• Task description: The answer must consist of every line in the data below that holds the word "computer".

• Listed entries:
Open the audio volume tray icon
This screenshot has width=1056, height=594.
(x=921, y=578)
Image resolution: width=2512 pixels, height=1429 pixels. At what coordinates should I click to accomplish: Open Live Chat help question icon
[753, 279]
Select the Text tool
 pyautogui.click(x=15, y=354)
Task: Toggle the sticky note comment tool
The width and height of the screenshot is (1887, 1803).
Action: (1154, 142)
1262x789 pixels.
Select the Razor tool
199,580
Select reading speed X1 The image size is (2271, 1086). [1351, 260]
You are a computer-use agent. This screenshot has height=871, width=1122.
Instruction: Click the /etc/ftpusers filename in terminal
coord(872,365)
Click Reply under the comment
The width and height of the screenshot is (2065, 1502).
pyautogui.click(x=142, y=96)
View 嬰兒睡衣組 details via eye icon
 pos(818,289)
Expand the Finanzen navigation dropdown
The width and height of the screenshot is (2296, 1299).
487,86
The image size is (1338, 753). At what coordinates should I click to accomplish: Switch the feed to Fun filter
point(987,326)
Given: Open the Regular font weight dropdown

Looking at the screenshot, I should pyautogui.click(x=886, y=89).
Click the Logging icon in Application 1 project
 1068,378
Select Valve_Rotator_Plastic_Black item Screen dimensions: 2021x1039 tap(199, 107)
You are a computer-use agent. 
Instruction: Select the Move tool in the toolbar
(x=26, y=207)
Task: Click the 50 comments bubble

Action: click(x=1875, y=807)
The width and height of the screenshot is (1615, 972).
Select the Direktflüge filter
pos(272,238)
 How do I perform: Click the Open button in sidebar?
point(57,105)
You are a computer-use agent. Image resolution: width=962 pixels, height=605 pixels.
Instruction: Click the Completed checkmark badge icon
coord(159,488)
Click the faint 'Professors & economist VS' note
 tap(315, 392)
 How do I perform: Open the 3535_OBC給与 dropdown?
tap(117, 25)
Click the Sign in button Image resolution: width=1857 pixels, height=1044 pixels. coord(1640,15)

• Result of this task:
You are a computer-use agent. This screenshot has height=871, width=1122.
You are a computer-use agent. 
You are a computer-use agent. Image resolution: width=962 pixels, height=605 pixels.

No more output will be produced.